The United Kingdom Financial Conduct Authority’s (FCA) crypto licensing regime is reportedly proving arduous for cryptocurrency businesses looking to operate in the country.
According to a Reuters report on Tuesday, the number of withdrawn licensing applications from crypto businesses increased by over 25% in June.
Indeed, Cointelegraph reported near the beginning of the month that 51 crypto firms had withdrawn earlier submitted filings for registration with the FCA. An FCA spokesperson quoted by Reuters said that 13 more companies have pulled out of the approval process, bringing the total number of withdrawals to 64.
Since January 2020, the FCA has been overseeing Anti-Money Laundering compliance for the country’s crypto sector. At the time, the agency instituted a registration scheme for cryptocurrency businesses with an initial deadline of one year.

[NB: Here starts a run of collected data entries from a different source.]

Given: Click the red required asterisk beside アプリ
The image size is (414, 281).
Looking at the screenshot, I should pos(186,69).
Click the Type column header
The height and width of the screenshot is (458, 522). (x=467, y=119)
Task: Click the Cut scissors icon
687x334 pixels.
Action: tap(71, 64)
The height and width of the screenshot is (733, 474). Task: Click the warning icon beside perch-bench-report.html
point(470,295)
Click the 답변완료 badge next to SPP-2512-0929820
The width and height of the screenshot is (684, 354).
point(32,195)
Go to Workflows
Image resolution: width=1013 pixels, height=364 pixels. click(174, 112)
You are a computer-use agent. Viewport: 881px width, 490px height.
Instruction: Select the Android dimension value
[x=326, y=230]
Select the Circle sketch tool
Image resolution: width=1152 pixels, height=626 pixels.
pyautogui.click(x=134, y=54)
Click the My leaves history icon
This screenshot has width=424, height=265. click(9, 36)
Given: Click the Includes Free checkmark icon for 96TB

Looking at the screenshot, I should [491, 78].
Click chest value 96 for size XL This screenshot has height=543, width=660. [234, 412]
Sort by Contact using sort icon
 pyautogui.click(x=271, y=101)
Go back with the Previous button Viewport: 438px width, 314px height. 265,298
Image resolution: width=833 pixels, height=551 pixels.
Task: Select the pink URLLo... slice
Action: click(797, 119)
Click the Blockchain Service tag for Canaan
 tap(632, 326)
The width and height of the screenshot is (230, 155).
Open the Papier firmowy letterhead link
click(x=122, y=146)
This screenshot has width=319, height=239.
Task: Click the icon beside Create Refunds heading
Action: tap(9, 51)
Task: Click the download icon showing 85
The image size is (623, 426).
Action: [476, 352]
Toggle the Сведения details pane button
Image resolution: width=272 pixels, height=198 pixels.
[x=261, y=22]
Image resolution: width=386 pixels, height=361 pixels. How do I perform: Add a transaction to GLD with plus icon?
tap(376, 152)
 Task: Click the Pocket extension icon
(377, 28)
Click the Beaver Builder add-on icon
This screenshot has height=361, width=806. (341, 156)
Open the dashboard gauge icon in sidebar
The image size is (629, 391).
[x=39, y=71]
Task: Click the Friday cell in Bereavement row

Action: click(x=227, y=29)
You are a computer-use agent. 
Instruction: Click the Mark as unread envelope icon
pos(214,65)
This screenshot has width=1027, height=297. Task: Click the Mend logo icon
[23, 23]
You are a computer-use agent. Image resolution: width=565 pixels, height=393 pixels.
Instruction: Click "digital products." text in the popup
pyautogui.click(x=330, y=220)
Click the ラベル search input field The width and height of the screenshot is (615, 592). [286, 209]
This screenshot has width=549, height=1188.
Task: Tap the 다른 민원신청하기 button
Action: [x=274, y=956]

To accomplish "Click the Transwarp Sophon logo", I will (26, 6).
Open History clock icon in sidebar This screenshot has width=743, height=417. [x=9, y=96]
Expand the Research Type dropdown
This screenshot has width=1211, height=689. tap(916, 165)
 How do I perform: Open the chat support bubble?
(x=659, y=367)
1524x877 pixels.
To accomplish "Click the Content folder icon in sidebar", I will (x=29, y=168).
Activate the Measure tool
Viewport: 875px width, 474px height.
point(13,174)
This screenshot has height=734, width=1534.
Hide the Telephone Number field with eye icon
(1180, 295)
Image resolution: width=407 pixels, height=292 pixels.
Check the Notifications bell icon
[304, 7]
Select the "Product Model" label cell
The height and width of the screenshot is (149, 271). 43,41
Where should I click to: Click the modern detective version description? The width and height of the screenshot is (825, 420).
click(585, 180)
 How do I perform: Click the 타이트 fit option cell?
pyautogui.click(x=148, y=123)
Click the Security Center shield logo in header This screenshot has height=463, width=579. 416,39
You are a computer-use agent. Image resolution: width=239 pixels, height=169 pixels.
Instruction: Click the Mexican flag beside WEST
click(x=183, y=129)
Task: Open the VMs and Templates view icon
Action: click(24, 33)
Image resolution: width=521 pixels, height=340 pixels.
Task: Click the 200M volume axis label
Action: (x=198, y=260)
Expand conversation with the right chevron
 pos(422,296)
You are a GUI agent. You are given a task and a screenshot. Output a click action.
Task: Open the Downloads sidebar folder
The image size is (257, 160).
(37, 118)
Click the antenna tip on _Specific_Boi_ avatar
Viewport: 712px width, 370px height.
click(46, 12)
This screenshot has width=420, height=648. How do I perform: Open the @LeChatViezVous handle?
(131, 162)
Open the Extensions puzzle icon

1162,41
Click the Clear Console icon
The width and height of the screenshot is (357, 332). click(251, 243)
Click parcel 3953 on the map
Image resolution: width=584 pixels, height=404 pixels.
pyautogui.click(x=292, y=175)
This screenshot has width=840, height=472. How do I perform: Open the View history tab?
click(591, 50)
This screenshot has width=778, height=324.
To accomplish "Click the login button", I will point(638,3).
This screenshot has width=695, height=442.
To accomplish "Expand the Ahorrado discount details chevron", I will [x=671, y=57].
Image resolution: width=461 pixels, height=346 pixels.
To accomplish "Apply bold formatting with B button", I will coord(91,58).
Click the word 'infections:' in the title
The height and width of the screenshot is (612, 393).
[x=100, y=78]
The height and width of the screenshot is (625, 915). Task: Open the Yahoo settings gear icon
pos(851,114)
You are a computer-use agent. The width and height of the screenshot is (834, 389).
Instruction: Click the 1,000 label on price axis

However, the FCA has been forced to create and extend a temporary registration regime amid a backlog of licensing applications.
By exiting the licensing process, these companies must cease all crypto-related activities or risk incurring fines and legal action by the FCA. However, some companies not covered under the agency’s AML mandate might be able to continue offering services.
Earlier in June, the FCA issued a notice to U.K. consumers about 111 unregistered crypto companies in the country.
The raft of withdrawn applications comes amid increased regulatory scrutiny on crypto exchanges across several jurisdictions. The FCA itself has taken action against some major platforms including Binance.
Apart from the U.K., regulators in Japan and Ontario, Canada have also issued warning notices to Binance. The crypto exchange giant reportedly withdrew its licensing application in the U.K. back in May.
For Yoni Assia, CEO of trading platform eToro, industry participants should expect even more regulatory actions from state agencies. However, the eToro boss advised regulators to improve their knowledge of the cryptocurrency space and come up with nuanced policies.